The relationship between CUDA stream and thread

Hello everyone, I am quite confused about CUDA stream and thread. Here is my understanding:

  • Thread: a processing thread, or can be understood as a kernel invocation, where I can launch many threads in parallel to perform the same task.
  • CUDA stream: from what I have read, it seems that CUDA stream is mainly used to optimize memcpyh2d → kernel call → memcpyd2h operations.
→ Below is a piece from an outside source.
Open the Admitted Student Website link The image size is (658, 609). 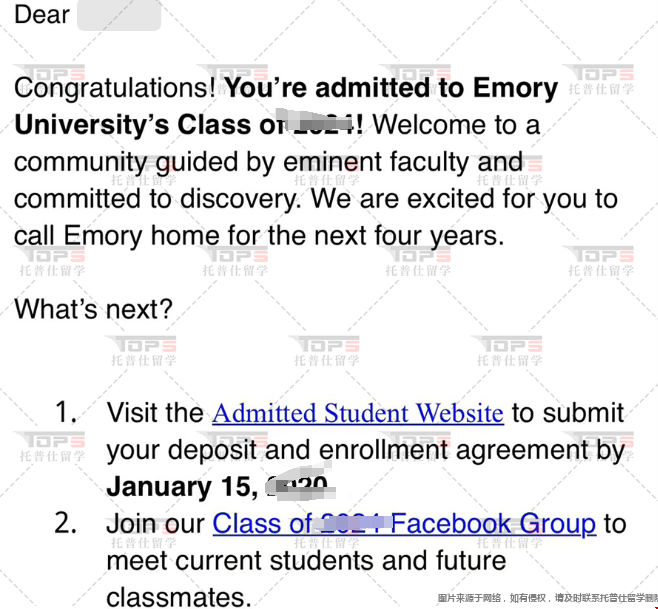tap(358, 413)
So, if I understand correctly, CUDA stream and thread are meant to work together, (the code below is just pseudo code) instead of:

def some_kernel(job):
   memcpyh2d(job)
   kernel(job)
   memcpyd2h(job)

we should use :

def some_kernel(job):
   pieces = partion_into_pieces(job)
   for idx, p in enumerate(pieces):
      memcpyh2d(p, stream=idx)
      kernel(p, stream=idx) 
      memcpyd2h(p, stream=idx)

Am I understand correctly?

A CUDA stream is a queue of GPU operations that are executed in a specific order. The order in which the tasks are added to this queue determines their order of execution.

You can use multiple streams to overlap operations as described also here.

Multiple threads will execute the parallel portion of your CUDA kernel and this blog post might be a good starter.

1 Like